Police found items, such as DVDs, a Sony PlayStation and other items, linking him to garage and residential burglaries, said Detective Brown.

Police also recovered two stolen Maico motorcycles that were parked in the rear of the Sandburg home.

The vintage bikes had a combined value of $9,500 and had been stolen from a Bend shop in October 2001.

Jan Sandburg said she remembered the day her son and his friend brought the motorcycles home.

“I confronted him immediately,” she said. “I told him, ‘If they are stolen, get them back to the rightful owner.’ “

She said the bikes did not run well, and she believed Luke when he told her a friend of a friend’s gave him and Follett the motorcycles.

Prior to the search, Brown said Luke Sandburg’s parents had gone through his room and piled up the stuff they thought police were looking for.

But Brown said some of the items Luke told police of were not in the pile, and they had to go into his room and then found those items as well.

Police quickly lost faith in Luke. Detective Brown said the teen told half-truths and lied during interviews.

Luke took police to a spot where he had buried a small portion of the jewelry behind his house on Pine Hollow, a cul-de-sac just off Ridge Way Avenue, according to a search warrant affidavit written by Brown. Luke said he had given the rest of the jewelry away to girlfriends in past years.

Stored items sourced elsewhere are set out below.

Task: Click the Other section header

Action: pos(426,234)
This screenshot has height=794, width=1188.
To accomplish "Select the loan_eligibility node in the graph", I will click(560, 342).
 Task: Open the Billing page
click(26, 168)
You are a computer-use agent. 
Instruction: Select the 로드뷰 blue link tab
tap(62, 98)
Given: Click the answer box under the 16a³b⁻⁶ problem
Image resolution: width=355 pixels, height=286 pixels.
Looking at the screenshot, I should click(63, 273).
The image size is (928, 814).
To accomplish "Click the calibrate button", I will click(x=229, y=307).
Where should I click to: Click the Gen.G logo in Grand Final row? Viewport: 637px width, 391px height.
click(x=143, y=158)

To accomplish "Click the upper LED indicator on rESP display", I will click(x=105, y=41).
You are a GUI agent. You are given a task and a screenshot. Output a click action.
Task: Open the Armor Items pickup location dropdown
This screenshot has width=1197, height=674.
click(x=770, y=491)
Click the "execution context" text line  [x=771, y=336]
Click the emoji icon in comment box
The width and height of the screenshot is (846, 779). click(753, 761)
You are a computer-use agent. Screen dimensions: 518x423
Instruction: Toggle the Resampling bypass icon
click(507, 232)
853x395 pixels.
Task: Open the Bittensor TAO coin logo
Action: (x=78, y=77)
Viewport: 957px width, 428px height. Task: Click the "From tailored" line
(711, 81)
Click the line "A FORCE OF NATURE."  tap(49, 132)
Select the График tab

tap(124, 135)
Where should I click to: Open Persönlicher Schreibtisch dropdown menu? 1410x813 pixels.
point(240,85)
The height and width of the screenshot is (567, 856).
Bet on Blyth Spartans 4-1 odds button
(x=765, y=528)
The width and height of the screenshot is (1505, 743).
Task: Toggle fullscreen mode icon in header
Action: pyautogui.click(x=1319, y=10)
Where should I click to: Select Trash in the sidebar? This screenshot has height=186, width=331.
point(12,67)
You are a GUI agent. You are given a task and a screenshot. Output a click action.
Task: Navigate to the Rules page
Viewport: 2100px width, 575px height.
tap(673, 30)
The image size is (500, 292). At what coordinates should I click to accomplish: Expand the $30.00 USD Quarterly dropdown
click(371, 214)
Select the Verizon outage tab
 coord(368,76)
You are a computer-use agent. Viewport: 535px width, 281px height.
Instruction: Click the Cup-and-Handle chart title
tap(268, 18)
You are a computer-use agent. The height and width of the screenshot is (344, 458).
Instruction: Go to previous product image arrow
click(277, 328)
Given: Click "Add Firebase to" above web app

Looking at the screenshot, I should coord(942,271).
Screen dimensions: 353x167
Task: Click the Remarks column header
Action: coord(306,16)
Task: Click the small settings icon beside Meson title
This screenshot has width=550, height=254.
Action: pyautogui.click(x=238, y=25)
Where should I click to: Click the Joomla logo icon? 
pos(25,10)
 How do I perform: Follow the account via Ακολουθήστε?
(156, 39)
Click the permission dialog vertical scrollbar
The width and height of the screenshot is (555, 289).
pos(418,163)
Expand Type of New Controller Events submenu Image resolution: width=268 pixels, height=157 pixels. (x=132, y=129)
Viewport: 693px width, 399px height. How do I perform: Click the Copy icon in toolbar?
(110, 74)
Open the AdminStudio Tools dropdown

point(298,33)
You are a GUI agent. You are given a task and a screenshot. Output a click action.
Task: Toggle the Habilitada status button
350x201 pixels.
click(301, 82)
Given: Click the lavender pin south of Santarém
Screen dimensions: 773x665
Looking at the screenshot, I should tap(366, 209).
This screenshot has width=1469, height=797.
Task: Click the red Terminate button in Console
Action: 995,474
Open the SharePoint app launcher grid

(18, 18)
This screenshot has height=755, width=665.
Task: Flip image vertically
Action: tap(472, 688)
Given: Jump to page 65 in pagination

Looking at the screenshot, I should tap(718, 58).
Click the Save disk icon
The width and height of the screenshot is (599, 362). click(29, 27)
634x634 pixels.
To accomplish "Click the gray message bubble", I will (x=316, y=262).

Detectives, however, said they seized three pieces of jewelry from one of his girlfriends. The girlfriend said Luke gave one of the Keith’s rings to her at the end of May 2002, according to Brown’s affidavit. The majority of the jewelry has not been recovered.

Since police say Luke didn’t comply with the agreement, the district attorney’s office is considering charging him with additional crimes.

When Luke’s attorney heard her client could face new charges, she advised him to quit talking with police. Luke Sandburg was released from jail July 24.

He is scheduled for a hearing on paying restitution to his victims on Aug. 22.

Jan and Kirk Sandburg said they tried everything they could to keep Luke in check during his teen years. But he was a difficult child to raise.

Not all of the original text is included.